Раич родился в семье сельского священника Амфитеатрова, обремененного большой семьей и с трудом сводившего концы с концами. Сыну Семену, в бытность того в семинарии — сначала в Севске, а потом в Орле, отцом выдавались всего лишь два рубля в год «на бумагу, перья, чернила, лакомства и другие неопределенные траты»{31}. Заветной мечтой юноши, у которого рано проявилась тяга к стихотворству, было приобретение собрания сочинений Державина. Семен окончил духовную семинарию и, согласно обычаю, избрал себе новую фамилию — Раич (по месту своего рождения в селе Рай-Высокое).
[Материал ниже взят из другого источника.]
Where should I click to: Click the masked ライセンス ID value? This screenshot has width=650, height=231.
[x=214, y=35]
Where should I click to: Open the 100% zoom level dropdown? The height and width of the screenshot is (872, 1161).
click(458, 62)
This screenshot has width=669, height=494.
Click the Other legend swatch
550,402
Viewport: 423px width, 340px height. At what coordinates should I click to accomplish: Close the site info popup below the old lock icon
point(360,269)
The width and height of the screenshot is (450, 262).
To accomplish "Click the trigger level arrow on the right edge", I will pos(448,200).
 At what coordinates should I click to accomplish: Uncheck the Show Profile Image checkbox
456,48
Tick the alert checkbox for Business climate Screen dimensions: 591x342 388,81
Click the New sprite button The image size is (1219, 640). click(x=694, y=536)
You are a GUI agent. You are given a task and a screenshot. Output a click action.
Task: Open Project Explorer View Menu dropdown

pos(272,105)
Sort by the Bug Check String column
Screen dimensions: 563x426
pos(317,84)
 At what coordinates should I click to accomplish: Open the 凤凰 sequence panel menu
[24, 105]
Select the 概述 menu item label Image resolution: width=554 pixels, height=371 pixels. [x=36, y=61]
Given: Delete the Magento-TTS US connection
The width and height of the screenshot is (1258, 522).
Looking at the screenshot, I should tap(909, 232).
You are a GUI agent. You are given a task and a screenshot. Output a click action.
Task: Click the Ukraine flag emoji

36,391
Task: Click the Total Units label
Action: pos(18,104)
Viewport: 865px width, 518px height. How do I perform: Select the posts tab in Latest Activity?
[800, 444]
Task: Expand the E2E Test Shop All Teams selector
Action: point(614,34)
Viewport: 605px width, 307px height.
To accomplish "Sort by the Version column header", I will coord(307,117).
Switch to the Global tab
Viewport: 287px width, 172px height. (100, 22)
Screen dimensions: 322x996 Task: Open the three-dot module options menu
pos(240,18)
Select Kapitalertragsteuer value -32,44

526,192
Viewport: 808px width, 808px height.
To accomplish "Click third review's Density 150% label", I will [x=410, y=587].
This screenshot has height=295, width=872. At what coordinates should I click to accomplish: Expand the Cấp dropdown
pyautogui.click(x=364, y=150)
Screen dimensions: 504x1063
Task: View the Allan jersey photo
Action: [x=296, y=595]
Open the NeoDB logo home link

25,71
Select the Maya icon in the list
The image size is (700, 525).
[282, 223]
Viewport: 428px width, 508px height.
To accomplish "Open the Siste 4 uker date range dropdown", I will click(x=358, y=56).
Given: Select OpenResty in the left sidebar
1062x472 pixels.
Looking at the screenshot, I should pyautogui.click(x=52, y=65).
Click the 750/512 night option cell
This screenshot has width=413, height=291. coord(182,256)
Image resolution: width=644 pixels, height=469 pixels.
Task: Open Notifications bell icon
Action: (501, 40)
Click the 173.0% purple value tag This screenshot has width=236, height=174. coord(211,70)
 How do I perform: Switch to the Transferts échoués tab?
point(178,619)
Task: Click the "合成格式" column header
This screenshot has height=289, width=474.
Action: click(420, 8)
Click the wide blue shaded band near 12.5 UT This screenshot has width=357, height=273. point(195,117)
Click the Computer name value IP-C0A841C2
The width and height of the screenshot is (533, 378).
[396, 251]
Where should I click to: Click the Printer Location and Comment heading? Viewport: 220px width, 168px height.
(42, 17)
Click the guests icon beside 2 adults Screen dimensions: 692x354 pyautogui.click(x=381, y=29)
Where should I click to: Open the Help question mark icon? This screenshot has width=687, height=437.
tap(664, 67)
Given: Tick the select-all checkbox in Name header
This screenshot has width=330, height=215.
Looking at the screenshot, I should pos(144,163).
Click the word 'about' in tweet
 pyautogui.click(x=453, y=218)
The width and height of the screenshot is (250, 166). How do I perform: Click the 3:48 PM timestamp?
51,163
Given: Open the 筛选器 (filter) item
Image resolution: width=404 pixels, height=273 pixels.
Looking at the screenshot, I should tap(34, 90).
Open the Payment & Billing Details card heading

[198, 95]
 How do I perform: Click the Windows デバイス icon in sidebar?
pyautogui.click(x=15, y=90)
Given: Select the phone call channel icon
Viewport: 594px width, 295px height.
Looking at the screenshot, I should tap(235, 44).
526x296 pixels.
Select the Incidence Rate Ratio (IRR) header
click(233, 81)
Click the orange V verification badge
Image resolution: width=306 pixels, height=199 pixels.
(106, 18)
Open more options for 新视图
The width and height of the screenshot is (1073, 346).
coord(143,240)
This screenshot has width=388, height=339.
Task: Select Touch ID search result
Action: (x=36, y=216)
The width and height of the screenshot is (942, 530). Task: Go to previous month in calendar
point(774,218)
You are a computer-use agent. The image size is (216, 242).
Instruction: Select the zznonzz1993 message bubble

Однако принять сан он не захотел, твердо решив порвать с духовным сословием, что было для начала XIX века поступком неординарным. «По окончании полного курса наук в Семинарии решился я оставить духовное звание по многим причинам; важнейшие из них две: 1) я считал себя неспособным исполнять священную обязанность служителя Божия, 2) любознательность, темное предчувствие чего-то, ожидавшего меня впереди, и непреоборимое желание удовлетворить требованиям духа, наперекор всем препятствиям, влекли меня в Москву, в Университет»{32}. Препятствий и мытарств на пути Раича действительно встретилось с избытком. Отец благословил его «маленьким кипарисным образом», но не мог дать денег ни на дорогу, ни на обучение в университете. Раич побывал и канцеляристом земского суда в Рузе, уездном городке Московской губернии, и домашним учителем во многих помещичьих семьях — и всё это только ради насущного хлеба и возможности в качестве вольнослушателя посещать лекции в Московском университете.
4
Еще в обер-офицерских чинах Николай Тютчев получил практику топографической съемки и военного обозрения местности и подпоручиком за отличие по службе был переведен в Гвардейский Генеральный штаб (Формулярный список поручика Н. И. Тютчева за 1826 год// РГВИА. Ф. 489. Оп. 1. Д. 7071. Ч. 1. Л. 79 об.). 27 февраля 1826 года в чине штабс-капитана был уволен в отставку «по домашним обстоятельствам» и отправился в продолжительное заграничное путешествие. В январе 1831 года он вновь поступил на действительную военную службу и в мае 1832 года получил назначение состоять при русском посольстве в Вене. Через несколько лет он был переведен в штаб Действующей армии в Варшаве, где служил до самой отставки в феврале 1842 года. Неоднократно находился в продолжительных заграничных отпусках (Генералы штаб- и обер-офицеры Гвардейского Генерального штаба // РГВИА. Ф. 407. Оп. 1. Д. 779. Л. 28), которые предпочитал проводить в местах строительства фортификационных сооружений. Можно предположить, что все годы службы полковник Николай Тютчев занимался военной разведкой. Эта гипотеза многое объясняет в жизни его младшего брата Федора.